There's one thing you can say about the UPN television network (by vote of the people, the "real" black entertainment network.) They've got fat chicks.

I don't say that disparagingly. UPN and WB network shows like Moesha, The Parkers, The Wayans Brothers and so forth only acknowledge the patently obvious - that there's lots of dudes out there that like big women. (If you feel the need to argue this point, just hop on the Internet where there's 3 "Big Momma" sites for every book sold by Amazon.) And UPN has more than just big women, it has, if you pardon my use of the vernacular, "fine" big women. Big women with big hooters. Big women with big behinds. Big women who know they're fine and aren't afraid to act sexy (and are backed by a network that isn't afraid to let them.)

But is it just a black thing? Lord knows, if you look for size 12's on the white channels, it's slim pickins.' Most NBC shows such as Will and Grace or Friends feature twigs walking around in blonde wigs and Guess jeans while spouting rhetoric from the post-Seinfeld school of ironic wit. The entire female cast of FOX's Beverly Hills 90210 comes in at about 120 pounds. (You can throw in Ally Mcbeal to make it an even 125.) Now that Roseanne's gone the only real standout from any of the networks is that fat chick on The Practice*, and she was such an anomaly that she got a book deal out of the whole thing.
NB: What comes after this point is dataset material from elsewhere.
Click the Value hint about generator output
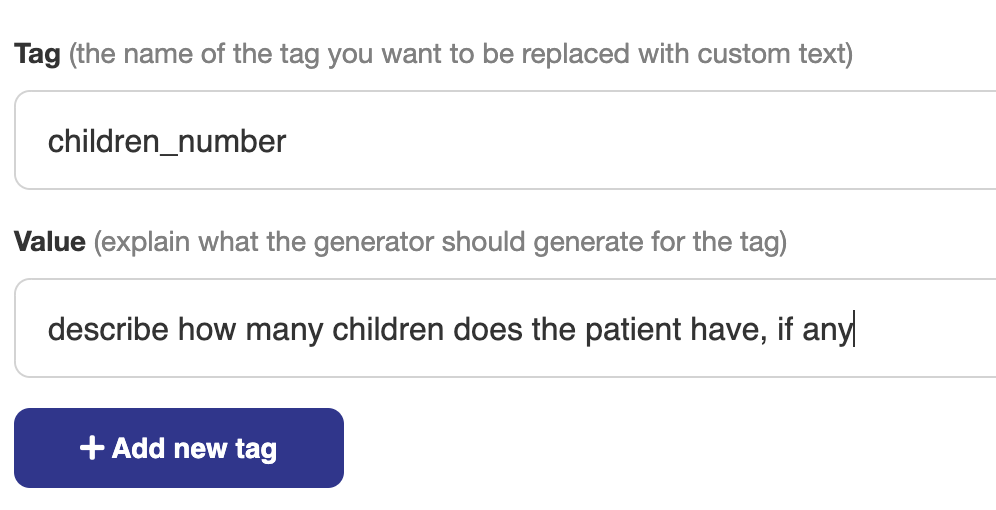 click(440, 242)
Is it a simple case of white folk like 'em small and Black folk like 'em big?

I don't think so.

For one thing, if you peruse through your collection of Playboys, circa 1968, you see a lot of large white women. Not "fat" certainly, but with more flesh to them than the toothpicks that float on fashion runways and populate the white television networks. Betty Page, Jane Mansfield, or Marilyn Monroe clearly weren't opposed to the occasional steak dinner. And look at the entire cast of "The Facts of Life": not a scarecrow amongst them. Obviously things weren't always the way they seem now.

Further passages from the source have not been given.